Network performance profiling#

ROCm Systems Profiler supports network performance profiling. It can be performed using two methods:

Sampling conventional NIC metrics using PAPI#

Network performance profiling for conventional network interfaces that support TCP/IP is done using Performance Application Programming Interface (PAPI). This method profiles standard network events. You can sample the events based on standard network interface counters. Follow the steps to list all the network events, sample them using configuration parameters, instrument and run the generated binary, and visualize the Perfetto trace.

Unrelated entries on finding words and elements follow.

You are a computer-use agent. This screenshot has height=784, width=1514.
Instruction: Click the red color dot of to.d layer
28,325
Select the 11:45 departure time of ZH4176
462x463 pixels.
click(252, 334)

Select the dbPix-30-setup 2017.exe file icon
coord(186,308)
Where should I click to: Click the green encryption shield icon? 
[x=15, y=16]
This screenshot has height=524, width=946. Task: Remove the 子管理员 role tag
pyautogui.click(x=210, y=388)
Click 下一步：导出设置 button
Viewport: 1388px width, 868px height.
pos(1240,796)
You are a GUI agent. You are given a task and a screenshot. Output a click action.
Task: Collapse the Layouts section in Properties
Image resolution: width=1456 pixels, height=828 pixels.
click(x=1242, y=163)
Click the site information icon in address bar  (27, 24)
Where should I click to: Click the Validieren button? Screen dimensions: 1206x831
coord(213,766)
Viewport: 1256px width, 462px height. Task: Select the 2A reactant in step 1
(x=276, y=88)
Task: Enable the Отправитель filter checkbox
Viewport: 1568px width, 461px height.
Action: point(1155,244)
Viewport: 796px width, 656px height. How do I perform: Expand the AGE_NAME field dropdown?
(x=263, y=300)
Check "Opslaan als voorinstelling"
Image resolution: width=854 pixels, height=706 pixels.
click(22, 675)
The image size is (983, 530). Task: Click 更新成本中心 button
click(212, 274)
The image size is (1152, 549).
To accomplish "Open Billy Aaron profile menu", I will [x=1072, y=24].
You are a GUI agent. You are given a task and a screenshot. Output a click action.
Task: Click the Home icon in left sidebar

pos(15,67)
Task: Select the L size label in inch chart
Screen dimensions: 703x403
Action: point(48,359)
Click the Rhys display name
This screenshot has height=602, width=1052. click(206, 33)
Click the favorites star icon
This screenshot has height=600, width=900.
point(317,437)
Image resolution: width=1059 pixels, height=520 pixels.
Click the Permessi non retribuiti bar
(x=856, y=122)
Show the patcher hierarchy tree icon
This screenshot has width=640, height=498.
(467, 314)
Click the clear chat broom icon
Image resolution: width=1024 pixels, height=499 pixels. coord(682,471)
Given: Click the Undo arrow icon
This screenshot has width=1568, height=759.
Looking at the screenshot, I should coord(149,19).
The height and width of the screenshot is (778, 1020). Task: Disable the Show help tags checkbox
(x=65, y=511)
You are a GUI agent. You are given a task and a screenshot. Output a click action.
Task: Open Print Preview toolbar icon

List available network events#

List all the network events that can be traced on the system by running the command:

rocprof-sys-avail -H -r net

For example, if the name of system’s NIC is enp7s0, the output is:

|-------------------------------|---------|-----------|-------------------------------|
|       HARDWARE COUNTER        | DEVICE  | AVAILABLE |            SUMMARY            |
|-------------------------------|---------|-----------|-------------------------------|
| net:::enp7s0:rx:byte          |   CPU   |   true    | enp7s0 receive byte           |
| net:::enp7s0:rx:packet        |   CPU   |   true    | enp7s0 receive packet         |
| net:::enp7s0:rx:error         |   CPU   |   true    | enp7s0 receive error          |
| net:::enp7s0:rx:droppe        |   CPU   |   true    | enp7s0 receive droppe         |
| net:::enp7s0:rx:fif           |   CPU   |   true    | enp7s0 receive fif            |
| net:::enp7s0:rx:fram          |   CPU   |   true    | enp7s0 receive fram           |
| net:::enp7s0:rx:compresse     |   CPU   |   true    | enp7s0 receive compresse      |
| net:::enp7s0:rx:multicas      |   CPU   |   true    | enp7s0 receive multicas       |
| net:::enp7s0:tx:byte          |   CPU   |   true    | enp7s0 transmit byte          |
| net:::enp7s0:tx:packet        |   CPU   |   true    | enp7s0 transmit packet        |
| net:::enp7s0:tx:error         |   CPU   |   true    | enp7s0 transmit error         |
| net:::enp7s0:tx:droppe        |   CPU   |   true    | enp7s0 transmit droppe        |
| net:::enp7s0:tx:fif           |   CPU   |   true    | enp7s0 transmit fif           |
| net:::enp7s0:tx:coll          |   CPU   |   true    | enp7s0 transmit coll          |
| net:::enp7s0:tx:carrie        |   CPU   |   true    | enp7s0 transmit carrie        |
| net:::enp7s0:tx:compresse     |   CPU   |   true    | enp7s0 transmit compresse     |
|-------------------------------|---------|-----------|-------------------------------|

Configure the parameters#

To track bytes and packets sent and received by NIC enp7s0, configure the parameters as follows:

ROCPROFSYS_PAPI_EVENTS = net:::enp7s0:tx:byte net:::enp7s0:rx:byte net:::enp7s0:tx:packet net:::enp7s0:rx:packet

Sample configuration parameter settings look like:

ROCPROFSYS_SAMPLING_FREQ=10
ROCPROFSYS_USE_SAMPLING=ON
ROCPROFSYS_TIMEMORY_COMPONENTS=wall_clock papi_array network_stats
ROCPROFSYS_NETWORK_INTERFACE=enp7s0
ROCPROFSYS_PAPI_EVENTS=net:::enp7s0:tx:byte net:::enp7s0:rx:byte net:::enp7s0:rx:packet net:::enp7s0:tx:packet
PAPI_NET_REFRESH_LATENCY=100000

Details of the configuration parameter settings configured in the example are:

  • Sampling Frequency: 10 samples per second

  • TIMEMORY: Outputs the summaries for the wall_clock, papi_array, and network_stats components.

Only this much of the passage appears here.